Do Papers Aimed At Youth Have a Future?

Posted
By: Several daily newspapers are planning to target youth with new publications aimed at 18-to-34-year-olds, but will they succeed? We offer pro and con views. First, E&P's unsigned editorial from this week's issue suggests why "da chainz" just might succeed. Then, E&P intern Chris Nammour argues that you can't teach a young dog old tricks.

Word From Da Chainz


E&P's View

Young adults are this season's hottest fashion in the newspaper industry.
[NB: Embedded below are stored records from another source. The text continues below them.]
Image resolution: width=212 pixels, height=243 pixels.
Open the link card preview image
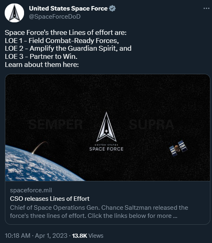pyautogui.click(x=107, y=127)
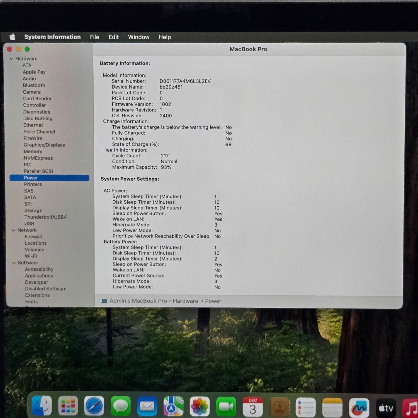Image resolution: width=418 pixels, height=418 pixels.
Task: Click the Apple menu logo
Action: (x=13, y=37)
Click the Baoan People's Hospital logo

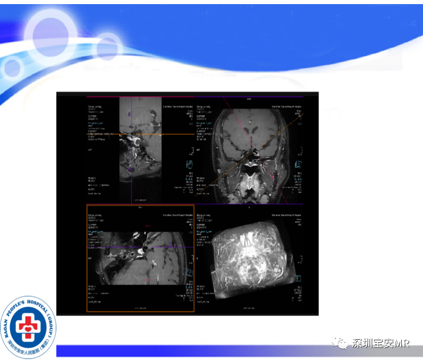(28, 327)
That's quite a change for newspapers. When baby boomers were all the rage, papers pretty much sat on their hands, patiently waiting for them to grow up a little. Wait till they get married and mortgaged, the industry said -- then that huge demographic cohort would start subscribing in the same massive numbers that made Earth shoes and VW bugs so popular. By the 1980s, when boomers were in Nikes and Nissans, it gradually dawned on newspapers that they had missed the market.
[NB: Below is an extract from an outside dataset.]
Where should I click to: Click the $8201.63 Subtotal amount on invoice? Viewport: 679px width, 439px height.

The big chains are determined that won't happen with this g-g-generation, so they are getting hip in a hurry. Phat cats such as Douglas H. McCorkindale at Gannett Co. Inc. and John W. Madigan at the Tribune Co. are green-lighting new papers aimed at 18-to-34-year-olds -- and all their bitchin' disposable income.

Gannett figures Noise will bring in da funk every week in Lansing, Mich. In November, the Chicago Tribune does it daily with a tabloid named -- wink, wink -- RedEye. The Canadians from Hollinger International Inc. who run the Chicago Sun-Times reportedly are trying to beat the Tribune to the street with their own, as-yet-unnamed, paper. Let's hope for a confrontational name that rekindles the Chicago newspaper war, Biggie/Tupac-style. Something like, Step The F*** Off, Eh?
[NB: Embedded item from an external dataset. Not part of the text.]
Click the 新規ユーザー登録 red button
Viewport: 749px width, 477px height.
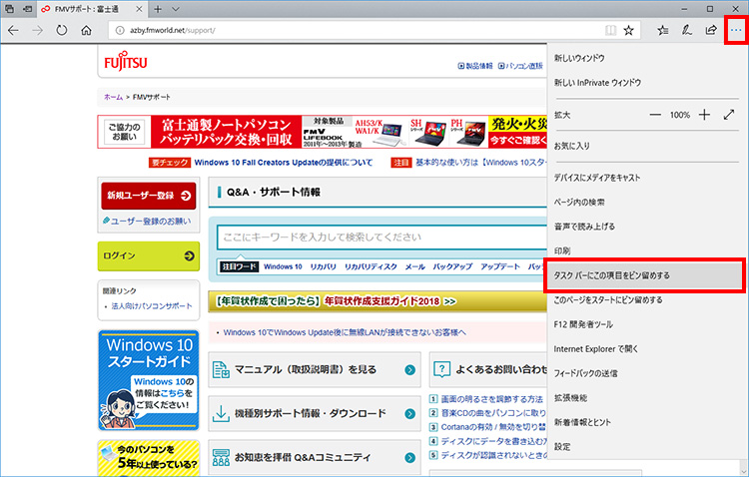click(x=148, y=196)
To all y'all publisherz, we gotta give out mad props.

Seriously. Because it's about time U.S. newspapers tried a strategy that has already been proven in Puerto Rico, Panama, Colombia, and Brazil. The Latin American experience shows that stand-alone youth-oriented dailies reach kids without cannibalizing the circulation of their parent papers. The Readership Institute's "Impact" study provides massive and convincing evidence that properly done youth papers can work here, too.

But while publishers may covet youth dollars, they aren't doing much to earn youth respect. Consider how papers treat their youngest journalists and newsroom applicants. This summer, the University of Georgia's annual employment and salary survey of new journalism-school graduates demonstrated again how newspapers make their jobs so unappealing to beginners.

Papers slashed their starting salaries by about $1,000 to a median of $26,000 -- nearly $5,000 less than even English-literature graduates are getting. At 21.4%, the unemployment rate for j-school grads was 2% higher than their peers aged 21 to 24 -- and rising.

True, these are tough times, and poor pay a newspaper tradition. What's different is that papers are ever more grudging and penurious with compensation -- and kids now are smart enough to tire of it sooner than previous generations. Six months out of school, only 28% of new journalists say they are "very satisfied" with their jobs.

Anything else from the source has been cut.